Know the basic techniques of public relations writing, working with the media, executing programs, managing people, and working with the public.
Understand that everyone is a sports expert and will have a strong opinion on how a sport should be approached. The kid in all of us the good and the bad kid comes out in sports public relations programs.
Your Typical Day as an Entry Level Person
It will always be busy and challenging, but if you like action, it will be very stimulating. A typical day could include:
- Meeting with your boss to review overall plans and strategies for a sports program, Media kit, or feature story development strategy;
- Scheduling an athlete's appearances at a local mall;
- Attending a meeting with a marketing person to develop a program to build sales in a particular region or among a specific audience;
- Writing a news release and arranging for production of photos;
- Contacting a variety of media to develop a story on your client/team's newest product or star;
- Attending a sports event or athlete appearance.
You will have an influential role because such companies' typical advertising budgets are relatively small, so the public relations effort has to carry the load of making (and keeping) the company visible. This is also a "relationship business" where the customer interaction provided through a public relations program is important.
The responsibilities of the public relations department are similar to those of many companies. You will most likely:
- Write and edit media kits and brochures;
- Contact various media to develop stories;
- Plan events in the field;
- Plan and attend media visits for company spokespeople to promote products;
- Develop programs to support product introductions and repositioning programs.
If the program is an expensive, high level one, the role of public relations will be very important, since they will be responsible for managing the program. This is especially critical for beer and cigarette companies that sponsor many sports events, such as horse races, auto races, and many other more conventional sporting events.

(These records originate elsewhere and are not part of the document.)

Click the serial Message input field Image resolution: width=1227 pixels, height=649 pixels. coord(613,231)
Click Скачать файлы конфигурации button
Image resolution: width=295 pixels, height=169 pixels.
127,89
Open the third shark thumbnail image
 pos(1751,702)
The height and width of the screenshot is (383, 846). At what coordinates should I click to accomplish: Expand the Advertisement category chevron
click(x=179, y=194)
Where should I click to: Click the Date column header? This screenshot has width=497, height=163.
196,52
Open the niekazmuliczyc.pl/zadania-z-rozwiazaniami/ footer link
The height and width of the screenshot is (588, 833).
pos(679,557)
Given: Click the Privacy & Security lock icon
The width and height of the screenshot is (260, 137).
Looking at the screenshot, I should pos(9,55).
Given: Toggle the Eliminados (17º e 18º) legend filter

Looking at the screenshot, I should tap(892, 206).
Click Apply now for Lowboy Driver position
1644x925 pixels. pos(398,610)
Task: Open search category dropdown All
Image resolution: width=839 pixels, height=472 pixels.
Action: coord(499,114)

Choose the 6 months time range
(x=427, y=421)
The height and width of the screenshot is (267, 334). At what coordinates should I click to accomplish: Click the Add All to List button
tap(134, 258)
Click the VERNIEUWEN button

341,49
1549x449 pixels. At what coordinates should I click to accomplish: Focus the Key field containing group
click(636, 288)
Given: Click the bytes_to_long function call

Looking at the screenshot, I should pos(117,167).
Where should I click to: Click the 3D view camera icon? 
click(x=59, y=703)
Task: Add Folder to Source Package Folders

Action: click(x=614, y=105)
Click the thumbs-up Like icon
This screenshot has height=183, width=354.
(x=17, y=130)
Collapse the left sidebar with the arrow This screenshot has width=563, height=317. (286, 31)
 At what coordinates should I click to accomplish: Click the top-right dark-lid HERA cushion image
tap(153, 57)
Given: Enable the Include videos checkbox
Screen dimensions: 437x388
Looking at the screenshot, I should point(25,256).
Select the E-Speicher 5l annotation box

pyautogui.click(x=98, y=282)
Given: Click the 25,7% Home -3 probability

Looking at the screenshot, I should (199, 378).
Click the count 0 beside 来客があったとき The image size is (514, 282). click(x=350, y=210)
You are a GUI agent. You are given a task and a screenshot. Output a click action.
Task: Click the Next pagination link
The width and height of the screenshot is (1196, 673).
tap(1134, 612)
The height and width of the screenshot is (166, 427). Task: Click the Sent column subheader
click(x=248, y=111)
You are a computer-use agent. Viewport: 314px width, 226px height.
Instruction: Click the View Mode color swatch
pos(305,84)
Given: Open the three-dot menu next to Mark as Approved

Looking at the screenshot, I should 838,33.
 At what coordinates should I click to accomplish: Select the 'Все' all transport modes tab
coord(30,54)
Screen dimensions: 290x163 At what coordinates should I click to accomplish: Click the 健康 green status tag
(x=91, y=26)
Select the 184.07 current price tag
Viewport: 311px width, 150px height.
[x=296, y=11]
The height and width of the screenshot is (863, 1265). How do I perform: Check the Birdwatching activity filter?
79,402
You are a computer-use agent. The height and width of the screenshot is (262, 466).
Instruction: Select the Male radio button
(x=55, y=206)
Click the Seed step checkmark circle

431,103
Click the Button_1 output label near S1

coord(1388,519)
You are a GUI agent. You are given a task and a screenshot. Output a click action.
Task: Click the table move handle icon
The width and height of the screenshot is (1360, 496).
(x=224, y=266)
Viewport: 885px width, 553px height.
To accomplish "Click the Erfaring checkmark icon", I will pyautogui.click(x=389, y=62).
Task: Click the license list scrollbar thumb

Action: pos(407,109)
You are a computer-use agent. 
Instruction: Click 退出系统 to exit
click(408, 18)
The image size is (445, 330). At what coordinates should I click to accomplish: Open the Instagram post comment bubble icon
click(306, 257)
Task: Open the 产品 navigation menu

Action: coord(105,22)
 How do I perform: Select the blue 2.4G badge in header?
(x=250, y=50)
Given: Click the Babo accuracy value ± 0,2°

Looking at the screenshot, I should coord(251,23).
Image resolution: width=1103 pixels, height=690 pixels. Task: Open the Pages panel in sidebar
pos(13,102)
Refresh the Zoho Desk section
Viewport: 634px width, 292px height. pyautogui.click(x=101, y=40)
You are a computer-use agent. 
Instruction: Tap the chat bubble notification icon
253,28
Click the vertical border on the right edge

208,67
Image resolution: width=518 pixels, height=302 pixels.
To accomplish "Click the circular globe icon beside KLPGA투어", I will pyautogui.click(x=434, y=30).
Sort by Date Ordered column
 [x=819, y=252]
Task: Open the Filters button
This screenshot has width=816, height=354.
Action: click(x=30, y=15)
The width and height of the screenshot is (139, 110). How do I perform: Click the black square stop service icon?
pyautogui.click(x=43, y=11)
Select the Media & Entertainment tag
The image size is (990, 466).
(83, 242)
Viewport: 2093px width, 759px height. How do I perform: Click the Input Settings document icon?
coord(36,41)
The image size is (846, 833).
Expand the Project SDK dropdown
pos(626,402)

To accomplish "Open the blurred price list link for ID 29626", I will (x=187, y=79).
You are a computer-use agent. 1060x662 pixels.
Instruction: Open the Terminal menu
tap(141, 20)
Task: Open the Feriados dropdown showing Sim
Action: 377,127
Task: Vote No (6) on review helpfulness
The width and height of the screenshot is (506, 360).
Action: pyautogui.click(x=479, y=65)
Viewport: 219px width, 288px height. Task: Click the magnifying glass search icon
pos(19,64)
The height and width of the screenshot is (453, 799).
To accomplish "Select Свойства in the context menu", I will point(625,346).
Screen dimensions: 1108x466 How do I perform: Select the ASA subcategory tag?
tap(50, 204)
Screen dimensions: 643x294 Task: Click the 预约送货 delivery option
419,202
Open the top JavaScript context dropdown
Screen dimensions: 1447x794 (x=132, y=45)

Typically, you will do the following:
- Develop and execute comprehensive publicity programs to support the promotion/marketing program;
- Stage special events;
- Schedule pro athlete appearances;
- Manage an event working with the media, arranging for food, entertainment, and signage.
Team/Sports Event Public Relations
Your title will be marketing assistant, public relations assistant, or, possibly, even clerk. You will be expected to be a jack of all trades writing releases, planning events, researching stories and community activities and scheduling player appearances. You also could be called upon to do more trivial chores, like driving athletes or VIPs to airports or meetings. You will be expected to be a team player. Despite all this, you will experience a great deal of excitement. I will always remember a friend's photo that shows him holding the NBA Championship Trophy with Dave Cowens on the floor of Boston Garden he was a public relations assistant at the time, but as close to the celebration as anyone could have hoped to be. You could expect to stay in this type of job for about two years. Your next promotion could be to a managerial level with a title such as supervisor or manager.